Data records –

------------------------------------------------------------------------

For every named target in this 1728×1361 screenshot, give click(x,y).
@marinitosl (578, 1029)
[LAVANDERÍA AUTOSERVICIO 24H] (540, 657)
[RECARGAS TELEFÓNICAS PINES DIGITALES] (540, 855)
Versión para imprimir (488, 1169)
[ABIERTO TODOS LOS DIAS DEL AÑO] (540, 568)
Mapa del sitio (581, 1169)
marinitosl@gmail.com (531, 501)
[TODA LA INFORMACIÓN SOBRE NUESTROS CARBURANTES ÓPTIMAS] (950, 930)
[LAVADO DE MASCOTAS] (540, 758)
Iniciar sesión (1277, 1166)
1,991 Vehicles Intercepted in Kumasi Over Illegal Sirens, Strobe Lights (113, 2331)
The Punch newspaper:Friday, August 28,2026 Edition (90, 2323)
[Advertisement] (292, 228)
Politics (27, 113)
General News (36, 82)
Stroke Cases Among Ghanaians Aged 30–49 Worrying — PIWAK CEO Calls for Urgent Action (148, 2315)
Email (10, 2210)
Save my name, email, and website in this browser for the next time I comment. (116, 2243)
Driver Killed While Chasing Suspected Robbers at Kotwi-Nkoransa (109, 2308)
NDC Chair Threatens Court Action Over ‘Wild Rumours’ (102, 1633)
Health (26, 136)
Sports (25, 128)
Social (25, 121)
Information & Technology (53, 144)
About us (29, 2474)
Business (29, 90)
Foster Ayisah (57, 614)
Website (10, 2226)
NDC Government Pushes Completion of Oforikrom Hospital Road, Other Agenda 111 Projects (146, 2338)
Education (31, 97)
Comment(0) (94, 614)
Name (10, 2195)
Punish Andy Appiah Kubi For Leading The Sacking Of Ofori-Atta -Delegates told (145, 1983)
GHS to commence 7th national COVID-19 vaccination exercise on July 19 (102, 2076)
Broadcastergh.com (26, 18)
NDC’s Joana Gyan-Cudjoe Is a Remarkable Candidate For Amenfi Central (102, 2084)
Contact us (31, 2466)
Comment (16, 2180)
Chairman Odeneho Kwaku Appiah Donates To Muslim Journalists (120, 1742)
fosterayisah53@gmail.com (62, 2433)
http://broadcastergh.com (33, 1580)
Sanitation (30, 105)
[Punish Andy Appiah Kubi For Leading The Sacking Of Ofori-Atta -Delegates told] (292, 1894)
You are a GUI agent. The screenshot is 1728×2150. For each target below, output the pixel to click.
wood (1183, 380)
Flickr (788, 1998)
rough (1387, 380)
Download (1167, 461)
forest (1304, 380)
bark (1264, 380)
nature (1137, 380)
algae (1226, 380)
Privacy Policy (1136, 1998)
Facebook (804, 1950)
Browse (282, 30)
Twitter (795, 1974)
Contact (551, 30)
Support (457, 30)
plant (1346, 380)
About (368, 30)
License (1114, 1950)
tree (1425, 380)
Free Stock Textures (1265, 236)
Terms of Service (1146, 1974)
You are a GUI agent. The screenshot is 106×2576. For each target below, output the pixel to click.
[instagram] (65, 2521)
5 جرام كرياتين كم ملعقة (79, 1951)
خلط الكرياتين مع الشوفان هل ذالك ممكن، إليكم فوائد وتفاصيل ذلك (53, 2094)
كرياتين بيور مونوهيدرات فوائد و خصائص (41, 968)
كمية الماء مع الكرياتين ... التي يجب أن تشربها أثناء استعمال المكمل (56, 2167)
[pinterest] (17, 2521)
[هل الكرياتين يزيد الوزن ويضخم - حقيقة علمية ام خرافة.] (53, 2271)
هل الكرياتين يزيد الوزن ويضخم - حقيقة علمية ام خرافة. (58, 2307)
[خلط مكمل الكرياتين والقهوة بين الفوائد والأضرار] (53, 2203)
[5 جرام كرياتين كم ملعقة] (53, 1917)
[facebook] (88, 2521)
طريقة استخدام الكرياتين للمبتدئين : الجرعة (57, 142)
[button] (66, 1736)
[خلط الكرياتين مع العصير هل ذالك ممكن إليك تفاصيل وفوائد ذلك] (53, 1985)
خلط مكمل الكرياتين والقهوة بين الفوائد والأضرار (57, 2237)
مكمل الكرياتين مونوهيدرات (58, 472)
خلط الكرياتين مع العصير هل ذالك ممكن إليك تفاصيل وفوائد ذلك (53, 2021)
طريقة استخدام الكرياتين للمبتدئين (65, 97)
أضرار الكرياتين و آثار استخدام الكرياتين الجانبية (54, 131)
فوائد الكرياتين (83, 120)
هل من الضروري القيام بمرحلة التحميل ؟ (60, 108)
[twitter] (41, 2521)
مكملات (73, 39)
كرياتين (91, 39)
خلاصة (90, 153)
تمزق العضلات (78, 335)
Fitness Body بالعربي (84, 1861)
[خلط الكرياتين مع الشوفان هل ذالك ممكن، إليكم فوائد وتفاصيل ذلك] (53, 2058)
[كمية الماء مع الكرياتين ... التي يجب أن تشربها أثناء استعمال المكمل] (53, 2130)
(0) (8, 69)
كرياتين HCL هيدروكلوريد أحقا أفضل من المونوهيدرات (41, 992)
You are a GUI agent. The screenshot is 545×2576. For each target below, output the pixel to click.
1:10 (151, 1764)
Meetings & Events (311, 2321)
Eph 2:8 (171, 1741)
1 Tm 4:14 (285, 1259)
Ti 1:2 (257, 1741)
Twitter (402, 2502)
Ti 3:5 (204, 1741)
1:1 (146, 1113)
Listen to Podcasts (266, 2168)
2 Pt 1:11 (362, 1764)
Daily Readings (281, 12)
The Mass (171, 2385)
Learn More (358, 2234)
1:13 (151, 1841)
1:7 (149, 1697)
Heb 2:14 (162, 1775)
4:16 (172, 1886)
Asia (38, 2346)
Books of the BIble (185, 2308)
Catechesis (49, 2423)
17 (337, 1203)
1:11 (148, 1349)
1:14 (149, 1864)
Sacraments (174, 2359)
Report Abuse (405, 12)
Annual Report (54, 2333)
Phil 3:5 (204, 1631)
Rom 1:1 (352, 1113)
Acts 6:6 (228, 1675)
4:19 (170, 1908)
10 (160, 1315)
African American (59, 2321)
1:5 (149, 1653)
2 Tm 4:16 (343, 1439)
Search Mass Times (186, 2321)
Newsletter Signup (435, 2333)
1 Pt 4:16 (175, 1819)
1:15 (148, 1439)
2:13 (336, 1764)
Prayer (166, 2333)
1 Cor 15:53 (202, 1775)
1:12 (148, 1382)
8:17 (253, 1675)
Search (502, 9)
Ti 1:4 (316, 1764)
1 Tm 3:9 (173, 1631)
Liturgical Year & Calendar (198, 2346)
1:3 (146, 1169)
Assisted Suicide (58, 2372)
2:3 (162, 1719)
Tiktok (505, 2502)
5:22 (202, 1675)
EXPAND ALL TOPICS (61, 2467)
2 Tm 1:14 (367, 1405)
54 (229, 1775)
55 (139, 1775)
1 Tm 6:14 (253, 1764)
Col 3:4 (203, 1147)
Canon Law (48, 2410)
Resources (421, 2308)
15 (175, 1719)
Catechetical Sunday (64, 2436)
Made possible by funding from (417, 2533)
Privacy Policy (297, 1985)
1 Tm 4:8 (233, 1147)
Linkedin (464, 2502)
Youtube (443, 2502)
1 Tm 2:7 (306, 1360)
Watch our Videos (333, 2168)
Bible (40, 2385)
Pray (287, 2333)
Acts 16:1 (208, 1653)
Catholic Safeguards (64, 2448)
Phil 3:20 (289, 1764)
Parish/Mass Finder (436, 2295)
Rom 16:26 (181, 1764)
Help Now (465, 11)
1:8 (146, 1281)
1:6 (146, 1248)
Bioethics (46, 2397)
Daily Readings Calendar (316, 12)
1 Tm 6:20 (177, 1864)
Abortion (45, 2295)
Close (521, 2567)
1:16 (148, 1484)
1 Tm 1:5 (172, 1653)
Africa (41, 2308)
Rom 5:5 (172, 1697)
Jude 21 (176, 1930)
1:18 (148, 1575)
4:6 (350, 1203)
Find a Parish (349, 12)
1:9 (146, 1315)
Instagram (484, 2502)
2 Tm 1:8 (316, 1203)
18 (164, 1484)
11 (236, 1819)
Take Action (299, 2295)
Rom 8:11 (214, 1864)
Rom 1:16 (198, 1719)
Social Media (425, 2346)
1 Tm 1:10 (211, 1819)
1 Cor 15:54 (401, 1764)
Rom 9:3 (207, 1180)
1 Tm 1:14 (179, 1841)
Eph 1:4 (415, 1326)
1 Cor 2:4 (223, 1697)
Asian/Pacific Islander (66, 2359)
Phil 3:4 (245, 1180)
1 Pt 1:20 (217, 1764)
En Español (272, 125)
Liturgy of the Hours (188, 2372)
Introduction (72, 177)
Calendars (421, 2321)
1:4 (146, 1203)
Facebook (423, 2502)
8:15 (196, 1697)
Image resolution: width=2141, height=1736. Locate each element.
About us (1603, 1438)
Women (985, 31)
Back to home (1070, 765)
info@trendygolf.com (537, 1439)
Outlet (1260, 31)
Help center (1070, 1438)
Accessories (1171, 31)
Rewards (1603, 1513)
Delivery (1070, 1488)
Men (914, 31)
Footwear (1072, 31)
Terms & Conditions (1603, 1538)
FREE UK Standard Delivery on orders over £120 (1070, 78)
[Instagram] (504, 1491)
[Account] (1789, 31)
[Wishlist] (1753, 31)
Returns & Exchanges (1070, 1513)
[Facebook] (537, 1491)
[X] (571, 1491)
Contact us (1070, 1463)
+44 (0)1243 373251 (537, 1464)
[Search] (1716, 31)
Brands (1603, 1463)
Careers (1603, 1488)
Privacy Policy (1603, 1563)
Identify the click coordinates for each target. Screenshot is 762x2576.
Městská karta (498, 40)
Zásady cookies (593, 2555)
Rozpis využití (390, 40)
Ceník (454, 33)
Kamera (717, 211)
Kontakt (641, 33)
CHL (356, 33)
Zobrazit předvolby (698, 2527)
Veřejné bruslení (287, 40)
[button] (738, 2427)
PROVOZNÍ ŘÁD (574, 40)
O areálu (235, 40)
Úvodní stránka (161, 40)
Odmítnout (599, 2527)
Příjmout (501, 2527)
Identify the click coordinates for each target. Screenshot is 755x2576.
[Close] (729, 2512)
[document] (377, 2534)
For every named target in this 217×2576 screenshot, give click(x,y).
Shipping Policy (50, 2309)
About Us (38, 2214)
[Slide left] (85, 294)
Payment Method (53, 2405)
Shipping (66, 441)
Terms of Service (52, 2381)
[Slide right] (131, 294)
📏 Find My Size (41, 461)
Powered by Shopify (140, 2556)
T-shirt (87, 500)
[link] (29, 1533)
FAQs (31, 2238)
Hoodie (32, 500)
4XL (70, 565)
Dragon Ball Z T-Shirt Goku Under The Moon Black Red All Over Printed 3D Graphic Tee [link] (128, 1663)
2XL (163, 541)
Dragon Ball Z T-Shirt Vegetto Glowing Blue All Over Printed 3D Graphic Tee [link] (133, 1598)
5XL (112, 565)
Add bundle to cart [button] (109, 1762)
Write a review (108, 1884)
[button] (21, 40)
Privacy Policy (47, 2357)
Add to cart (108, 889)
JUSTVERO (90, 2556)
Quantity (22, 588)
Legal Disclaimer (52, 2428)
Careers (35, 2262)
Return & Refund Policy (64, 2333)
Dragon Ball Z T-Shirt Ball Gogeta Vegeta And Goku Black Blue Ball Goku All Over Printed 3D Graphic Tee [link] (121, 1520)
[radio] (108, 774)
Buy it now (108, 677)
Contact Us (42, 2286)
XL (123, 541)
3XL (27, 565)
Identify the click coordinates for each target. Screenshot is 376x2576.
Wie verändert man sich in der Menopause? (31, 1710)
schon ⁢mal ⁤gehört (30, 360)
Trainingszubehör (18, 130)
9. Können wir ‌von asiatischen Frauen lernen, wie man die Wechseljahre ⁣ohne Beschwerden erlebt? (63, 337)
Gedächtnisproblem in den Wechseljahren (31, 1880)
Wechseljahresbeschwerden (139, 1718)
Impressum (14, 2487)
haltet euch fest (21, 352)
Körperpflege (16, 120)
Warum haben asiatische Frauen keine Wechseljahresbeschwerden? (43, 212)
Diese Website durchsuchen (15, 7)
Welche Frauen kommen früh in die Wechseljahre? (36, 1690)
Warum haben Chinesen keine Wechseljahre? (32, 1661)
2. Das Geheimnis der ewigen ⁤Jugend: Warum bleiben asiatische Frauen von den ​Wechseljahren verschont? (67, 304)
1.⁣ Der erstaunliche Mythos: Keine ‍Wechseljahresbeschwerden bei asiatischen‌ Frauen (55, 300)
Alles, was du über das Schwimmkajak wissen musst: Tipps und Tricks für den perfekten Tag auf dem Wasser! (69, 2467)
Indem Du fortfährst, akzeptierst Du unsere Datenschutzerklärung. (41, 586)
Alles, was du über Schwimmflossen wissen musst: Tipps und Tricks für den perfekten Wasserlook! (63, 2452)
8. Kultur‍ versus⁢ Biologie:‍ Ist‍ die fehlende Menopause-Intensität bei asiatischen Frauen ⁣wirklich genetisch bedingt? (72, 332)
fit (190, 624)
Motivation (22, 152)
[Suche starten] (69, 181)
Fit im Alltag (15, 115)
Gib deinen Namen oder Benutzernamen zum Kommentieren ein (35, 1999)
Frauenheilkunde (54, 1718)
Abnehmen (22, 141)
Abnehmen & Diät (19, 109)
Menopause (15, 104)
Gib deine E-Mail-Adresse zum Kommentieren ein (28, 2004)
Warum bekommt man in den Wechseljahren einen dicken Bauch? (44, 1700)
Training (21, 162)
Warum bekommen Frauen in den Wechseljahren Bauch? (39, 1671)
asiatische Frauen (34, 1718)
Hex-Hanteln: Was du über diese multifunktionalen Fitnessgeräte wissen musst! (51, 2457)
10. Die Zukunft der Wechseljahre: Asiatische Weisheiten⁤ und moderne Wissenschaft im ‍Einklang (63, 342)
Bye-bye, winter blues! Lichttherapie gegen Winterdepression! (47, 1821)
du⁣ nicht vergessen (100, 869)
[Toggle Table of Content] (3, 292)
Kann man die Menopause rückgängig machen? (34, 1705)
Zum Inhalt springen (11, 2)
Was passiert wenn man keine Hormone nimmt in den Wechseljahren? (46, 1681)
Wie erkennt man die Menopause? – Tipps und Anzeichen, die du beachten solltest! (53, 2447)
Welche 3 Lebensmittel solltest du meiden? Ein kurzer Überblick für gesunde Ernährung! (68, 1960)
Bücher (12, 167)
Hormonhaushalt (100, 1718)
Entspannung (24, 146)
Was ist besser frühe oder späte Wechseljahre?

------------------------------------------------------------------------

Required work – Please return the lines above that run from the line containing "[Slide right] (131, 294)" to the line containing "[radio] (108, 774)", inclusive, exactly and with no other lines.

Expected answer –
[Slide right] (131, 294)
📏 Find My Size (41, 461)
Powered by Shopify (140, 2556)
T-shirt (87, 500)
[link] (29, 1533)
FAQs (31, 2238)
Hoodie (32, 500)
4XL (70, 565)
Dragon Ball Z T-Shirt Goku Under The Moon Black Red All Over Printed 3D Graphic Tee [link] (128, 1663)
2XL (163, 541)
Dragon Ball Z T-Shirt Vegetto Glowing Blue All Over Printed 3D Graphic Tee [link] (133, 1598)
5XL (112, 565)
Add bundle to cart [button] (109, 1762)
Write a review (108, 1884)
[button] (21, 40)
Privacy Policy (47, 2357)
Add to cart (108, 889)
JUSTVERO (90, 2556)
Quantity (22, 588)
Legal Disclaimer (52, 2428)
Careers (35, 2262)
Return & Refund Policy (64, 2333)
Dragon Ball Z T-Shirt Ball Gogeta Vegeta And Goku Black Blue Ball Goku All Over Printed 3D Graphic Tee [link] (121, 1520)
[radio] (108, 774)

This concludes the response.